# Provided entries start

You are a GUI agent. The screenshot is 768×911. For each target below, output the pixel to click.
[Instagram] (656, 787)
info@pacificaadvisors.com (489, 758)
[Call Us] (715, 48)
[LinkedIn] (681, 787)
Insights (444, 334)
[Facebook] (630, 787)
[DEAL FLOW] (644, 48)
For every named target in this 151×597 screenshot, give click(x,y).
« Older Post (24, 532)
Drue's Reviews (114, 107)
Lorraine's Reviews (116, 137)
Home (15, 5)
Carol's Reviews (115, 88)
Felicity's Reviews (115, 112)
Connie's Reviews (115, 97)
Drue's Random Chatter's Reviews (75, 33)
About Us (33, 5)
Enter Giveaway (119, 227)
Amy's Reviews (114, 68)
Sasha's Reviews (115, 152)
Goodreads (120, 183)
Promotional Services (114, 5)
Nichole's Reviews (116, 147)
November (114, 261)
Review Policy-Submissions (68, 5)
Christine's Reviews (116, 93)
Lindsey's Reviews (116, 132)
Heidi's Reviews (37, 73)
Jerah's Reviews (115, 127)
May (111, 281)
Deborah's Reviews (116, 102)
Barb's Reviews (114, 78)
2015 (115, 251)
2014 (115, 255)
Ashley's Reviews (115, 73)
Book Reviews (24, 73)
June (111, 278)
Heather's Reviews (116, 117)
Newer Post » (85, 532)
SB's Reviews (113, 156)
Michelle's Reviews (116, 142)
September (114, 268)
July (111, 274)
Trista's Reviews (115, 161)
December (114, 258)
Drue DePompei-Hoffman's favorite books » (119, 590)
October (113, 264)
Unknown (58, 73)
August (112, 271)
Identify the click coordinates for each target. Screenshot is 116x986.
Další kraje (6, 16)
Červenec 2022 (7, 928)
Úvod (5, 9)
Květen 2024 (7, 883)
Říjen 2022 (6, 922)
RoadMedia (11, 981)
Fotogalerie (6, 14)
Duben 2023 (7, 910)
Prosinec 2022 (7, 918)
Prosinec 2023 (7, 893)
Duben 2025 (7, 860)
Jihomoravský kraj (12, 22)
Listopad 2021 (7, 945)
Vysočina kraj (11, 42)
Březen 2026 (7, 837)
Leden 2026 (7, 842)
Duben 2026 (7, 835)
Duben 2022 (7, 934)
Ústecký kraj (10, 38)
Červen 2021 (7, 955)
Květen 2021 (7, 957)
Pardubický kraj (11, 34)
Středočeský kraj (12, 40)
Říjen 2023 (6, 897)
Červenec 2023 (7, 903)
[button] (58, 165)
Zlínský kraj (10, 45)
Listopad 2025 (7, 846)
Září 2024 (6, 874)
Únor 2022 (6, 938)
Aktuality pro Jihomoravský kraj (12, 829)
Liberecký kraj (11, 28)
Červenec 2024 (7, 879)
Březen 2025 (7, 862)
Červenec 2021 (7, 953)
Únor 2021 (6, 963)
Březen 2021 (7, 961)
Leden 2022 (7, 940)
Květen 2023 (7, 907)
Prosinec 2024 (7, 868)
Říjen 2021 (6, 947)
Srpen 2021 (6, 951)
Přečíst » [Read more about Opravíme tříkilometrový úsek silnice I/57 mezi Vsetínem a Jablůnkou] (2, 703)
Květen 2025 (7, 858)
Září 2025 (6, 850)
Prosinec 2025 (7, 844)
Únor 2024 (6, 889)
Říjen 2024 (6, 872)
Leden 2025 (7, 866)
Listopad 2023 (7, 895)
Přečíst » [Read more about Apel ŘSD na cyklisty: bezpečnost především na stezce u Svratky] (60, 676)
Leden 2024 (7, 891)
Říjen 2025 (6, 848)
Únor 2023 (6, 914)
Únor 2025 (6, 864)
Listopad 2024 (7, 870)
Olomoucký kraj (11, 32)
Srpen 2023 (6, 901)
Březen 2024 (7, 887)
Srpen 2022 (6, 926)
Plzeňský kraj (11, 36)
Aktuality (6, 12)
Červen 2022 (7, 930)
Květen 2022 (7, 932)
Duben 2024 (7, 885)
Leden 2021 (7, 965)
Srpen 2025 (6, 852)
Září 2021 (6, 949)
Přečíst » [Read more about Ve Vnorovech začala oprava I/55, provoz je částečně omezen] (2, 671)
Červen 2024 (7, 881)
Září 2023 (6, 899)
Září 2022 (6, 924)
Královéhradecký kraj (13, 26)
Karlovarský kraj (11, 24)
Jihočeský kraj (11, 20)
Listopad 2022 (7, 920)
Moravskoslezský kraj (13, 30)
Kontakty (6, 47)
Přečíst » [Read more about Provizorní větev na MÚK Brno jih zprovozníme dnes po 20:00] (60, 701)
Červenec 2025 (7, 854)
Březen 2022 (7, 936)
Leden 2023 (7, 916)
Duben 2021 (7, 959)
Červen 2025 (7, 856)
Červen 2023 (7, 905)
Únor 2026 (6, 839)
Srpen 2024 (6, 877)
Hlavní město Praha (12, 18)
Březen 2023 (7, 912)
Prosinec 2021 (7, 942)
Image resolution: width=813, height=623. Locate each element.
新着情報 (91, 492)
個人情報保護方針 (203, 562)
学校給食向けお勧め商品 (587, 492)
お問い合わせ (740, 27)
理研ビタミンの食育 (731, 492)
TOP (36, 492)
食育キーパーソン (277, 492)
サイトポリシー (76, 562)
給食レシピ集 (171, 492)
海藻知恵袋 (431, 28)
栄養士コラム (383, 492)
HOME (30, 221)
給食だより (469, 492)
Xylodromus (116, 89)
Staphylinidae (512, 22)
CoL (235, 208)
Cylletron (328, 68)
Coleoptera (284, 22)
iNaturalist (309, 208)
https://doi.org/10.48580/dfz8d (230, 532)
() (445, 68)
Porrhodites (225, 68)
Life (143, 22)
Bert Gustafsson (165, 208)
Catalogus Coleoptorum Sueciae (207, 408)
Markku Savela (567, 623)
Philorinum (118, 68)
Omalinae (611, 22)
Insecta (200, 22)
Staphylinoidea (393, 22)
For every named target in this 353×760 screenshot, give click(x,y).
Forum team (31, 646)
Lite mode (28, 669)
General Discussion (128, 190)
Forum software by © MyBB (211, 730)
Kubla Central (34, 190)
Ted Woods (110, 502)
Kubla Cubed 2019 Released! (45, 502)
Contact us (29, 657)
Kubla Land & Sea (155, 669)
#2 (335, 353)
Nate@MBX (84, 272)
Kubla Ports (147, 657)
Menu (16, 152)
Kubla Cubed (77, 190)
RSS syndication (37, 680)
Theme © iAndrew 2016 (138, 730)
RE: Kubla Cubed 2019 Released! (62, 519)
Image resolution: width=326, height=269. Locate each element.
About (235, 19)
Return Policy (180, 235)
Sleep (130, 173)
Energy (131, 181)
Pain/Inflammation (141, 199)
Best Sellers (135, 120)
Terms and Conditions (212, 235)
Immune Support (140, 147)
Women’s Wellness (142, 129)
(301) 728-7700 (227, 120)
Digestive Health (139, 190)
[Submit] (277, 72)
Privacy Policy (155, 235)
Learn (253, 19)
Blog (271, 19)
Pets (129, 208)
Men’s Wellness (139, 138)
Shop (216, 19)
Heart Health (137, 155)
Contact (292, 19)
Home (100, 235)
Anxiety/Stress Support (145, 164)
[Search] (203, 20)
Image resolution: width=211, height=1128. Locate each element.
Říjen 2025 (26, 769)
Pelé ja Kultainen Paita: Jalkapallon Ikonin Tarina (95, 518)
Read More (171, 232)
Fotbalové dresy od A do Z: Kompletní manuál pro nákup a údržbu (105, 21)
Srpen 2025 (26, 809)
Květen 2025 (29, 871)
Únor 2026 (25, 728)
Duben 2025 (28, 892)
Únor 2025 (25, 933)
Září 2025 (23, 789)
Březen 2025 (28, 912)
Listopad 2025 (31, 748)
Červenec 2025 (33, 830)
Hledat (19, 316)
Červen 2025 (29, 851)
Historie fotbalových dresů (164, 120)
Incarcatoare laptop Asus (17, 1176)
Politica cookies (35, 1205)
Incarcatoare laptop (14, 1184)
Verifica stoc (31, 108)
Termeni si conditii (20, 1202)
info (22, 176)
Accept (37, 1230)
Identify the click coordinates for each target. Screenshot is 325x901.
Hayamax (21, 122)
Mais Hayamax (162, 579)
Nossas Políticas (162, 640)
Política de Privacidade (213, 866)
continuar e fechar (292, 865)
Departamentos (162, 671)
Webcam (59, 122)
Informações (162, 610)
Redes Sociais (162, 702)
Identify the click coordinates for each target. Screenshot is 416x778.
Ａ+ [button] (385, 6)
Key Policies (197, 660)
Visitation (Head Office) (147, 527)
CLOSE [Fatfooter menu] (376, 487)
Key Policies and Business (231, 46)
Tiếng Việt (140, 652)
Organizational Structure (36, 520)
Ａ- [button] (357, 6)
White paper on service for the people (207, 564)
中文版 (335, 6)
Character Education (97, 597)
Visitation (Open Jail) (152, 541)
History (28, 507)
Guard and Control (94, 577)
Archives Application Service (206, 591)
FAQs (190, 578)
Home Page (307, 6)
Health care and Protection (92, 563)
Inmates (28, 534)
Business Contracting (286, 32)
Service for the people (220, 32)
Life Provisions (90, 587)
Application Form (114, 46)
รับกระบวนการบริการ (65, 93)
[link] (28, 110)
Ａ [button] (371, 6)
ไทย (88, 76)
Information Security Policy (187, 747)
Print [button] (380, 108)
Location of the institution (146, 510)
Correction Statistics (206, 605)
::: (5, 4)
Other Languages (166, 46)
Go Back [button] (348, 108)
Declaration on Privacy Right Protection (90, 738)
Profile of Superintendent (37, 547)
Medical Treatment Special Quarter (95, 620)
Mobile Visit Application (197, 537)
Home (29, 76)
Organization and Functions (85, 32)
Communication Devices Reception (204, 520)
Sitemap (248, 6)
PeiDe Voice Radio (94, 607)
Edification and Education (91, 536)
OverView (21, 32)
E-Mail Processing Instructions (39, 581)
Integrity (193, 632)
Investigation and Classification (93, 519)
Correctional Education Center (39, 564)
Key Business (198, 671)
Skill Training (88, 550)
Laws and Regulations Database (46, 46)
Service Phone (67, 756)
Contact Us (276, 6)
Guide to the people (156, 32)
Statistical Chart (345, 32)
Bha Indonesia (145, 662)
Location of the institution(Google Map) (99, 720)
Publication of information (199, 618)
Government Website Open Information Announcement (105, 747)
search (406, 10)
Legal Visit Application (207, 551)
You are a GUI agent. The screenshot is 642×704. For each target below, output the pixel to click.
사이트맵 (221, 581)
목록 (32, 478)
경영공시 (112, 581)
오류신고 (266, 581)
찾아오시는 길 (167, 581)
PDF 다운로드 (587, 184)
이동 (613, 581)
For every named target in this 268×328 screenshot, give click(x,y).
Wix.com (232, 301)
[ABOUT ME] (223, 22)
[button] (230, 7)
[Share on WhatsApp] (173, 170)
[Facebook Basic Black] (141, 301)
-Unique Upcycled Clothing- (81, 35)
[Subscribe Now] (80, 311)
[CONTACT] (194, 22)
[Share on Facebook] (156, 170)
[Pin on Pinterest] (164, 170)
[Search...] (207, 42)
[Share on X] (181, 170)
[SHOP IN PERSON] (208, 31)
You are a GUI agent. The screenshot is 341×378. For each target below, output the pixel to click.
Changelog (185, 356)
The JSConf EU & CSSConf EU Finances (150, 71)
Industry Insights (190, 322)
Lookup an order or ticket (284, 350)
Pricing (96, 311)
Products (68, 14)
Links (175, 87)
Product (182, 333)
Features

# Provided entries end

◆ The task
Please switch "Reviews" to "Ratings" in the rows, starting at the first one and stopping after the line that has "Amy's Reviews (114, 68)". Return only those lines, with nothing else changed.

◆ Solution to this task
You are a GUI agent. The screenshot is 768×911. For each target below, output the pixel to click.
[Instagram] (656, 787)
info@pacificaadvisors.com (489, 758)
[Call Us] (715, 48)
[LinkedIn] (681, 787)
Insights (444, 334)
[Facebook] (630, 787)
[DEAL FLOW] (644, 48)
For every named target in this 151×597 screenshot, give click(x,y).
« Older Post (24, 532)
Drue's Ratings (114, 107)
Lorraine's Ratings (116, 137)
Home (15, 5)
Carol's Ratings (115, 88)
Felicity's Ratings (115, 112)
Connie's Ratings (115, 97)
Drue's Random Chatter's Ratings (75, 33)
About Us (33, 5)
Enter Giveaway (119, 227)
Amy's Ratings (114, 68)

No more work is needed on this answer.